Disruption of stable collagen remodeling abrogates the effect of past cellular priming on future invasion
According to our model and results thus far, memory-dependent cellular forces pull on collagen fibers to enable cell invasion. This collagen remodeling needs to be stable over time such that cells can continue to move as they go from one environment to another (Fig 6A). To test the effect of collagen remodeling kinetics on invasion, we first used our model to vary rate constant rα that determines the speed of collagen remodeling (Fig. 6B) and its smaller values led to lower levels of remodeled collagen (α) by stiff-primed cells (Fig. 6C). If the matrix remodeling is not performed fast enough, before the cellular memory dissipates, the matrix memory is not stored. Since remodeled collagen is required to reduce the energy barrier for cell invasion, lower levels of collagen remodeling (due to lower values of rα) led to slower cell invasion (Fig. 6C).

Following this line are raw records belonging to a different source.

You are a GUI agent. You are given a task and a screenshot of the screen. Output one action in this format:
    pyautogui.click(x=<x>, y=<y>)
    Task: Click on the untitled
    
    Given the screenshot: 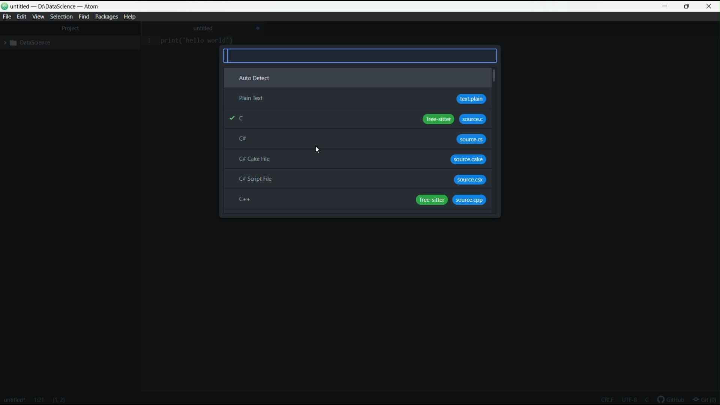 What is the action you would take?
    pyautogui.click(x=204, y=28)
    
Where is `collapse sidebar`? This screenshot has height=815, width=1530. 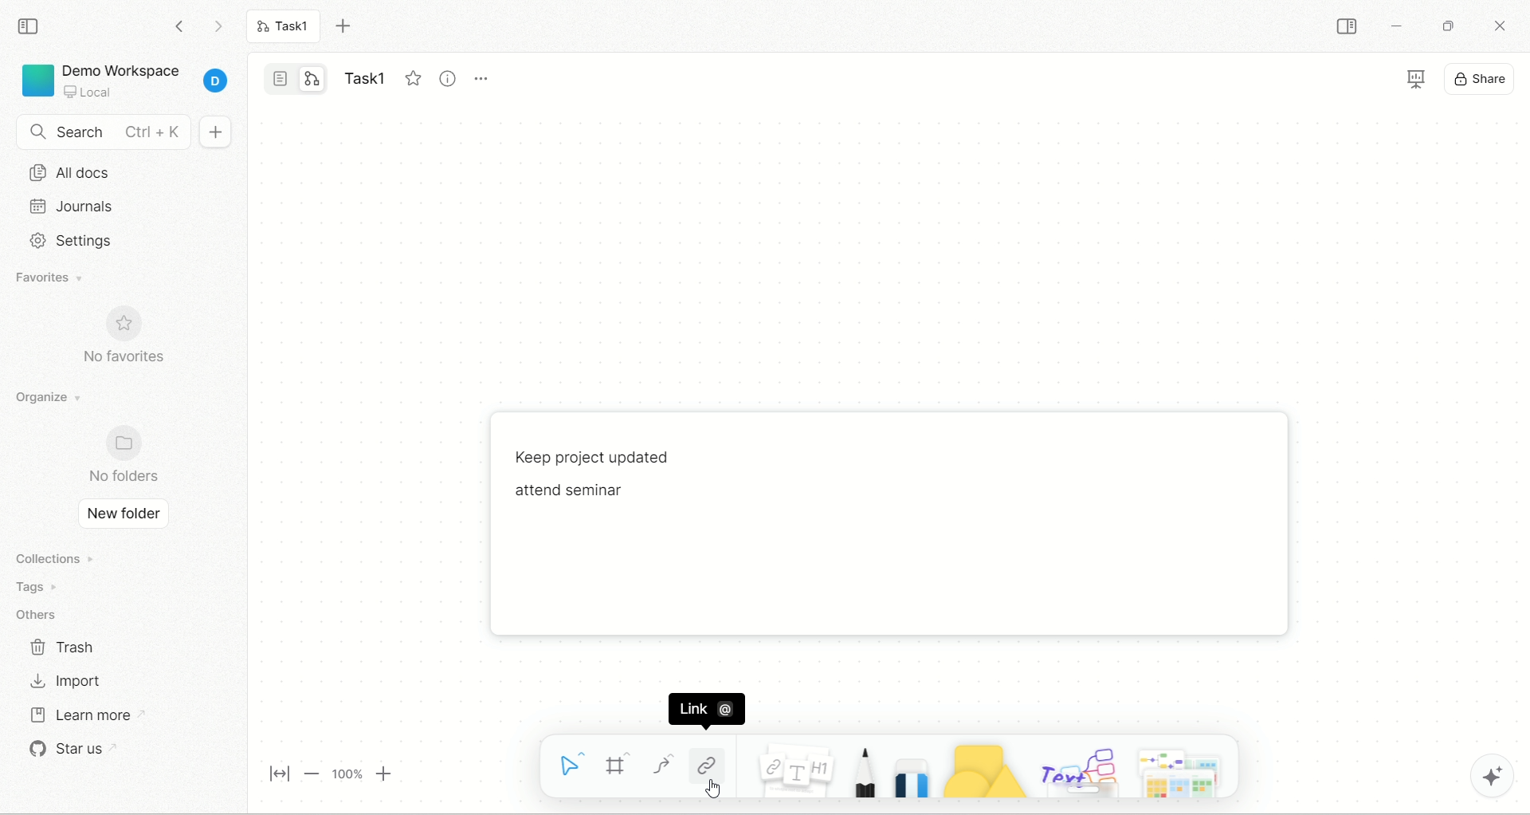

To experimentally test the role of stable collagen remodeling in primed invasion, we used β-aminopropionitrile (BAPN) to inhibit lysyl oxidase (LOX) that is known to crosslink collagen (24). We expect that the loss of crosslinking would slow collagen remodeling. After soft or stiff priming of cells, BAPN was added, and cells were allowed to invade into collagen (Fig. 6D; Fig. S7A). Through collagen fiber imaging and analysis, we found that collagen fiber alignment was independent of past soft or stiff priming (Fig. 6E, Fig. S7B). In case of stiff primed cells, LOX inhibition reduced collagen fiber bundling compared to the control, untreated case (Fig. 6F). These structural analyses of collagen fibers (Figs. 6E,F) indicate that LOX inhibition reduces collagen remodeling after differential priming of cells (Fig. S7C). When tracked over time (~2 days), collagen deformation remained low and invasion rate of stiff-primed cells remained low (Fig. 6G), which is consistent with modeling predictions.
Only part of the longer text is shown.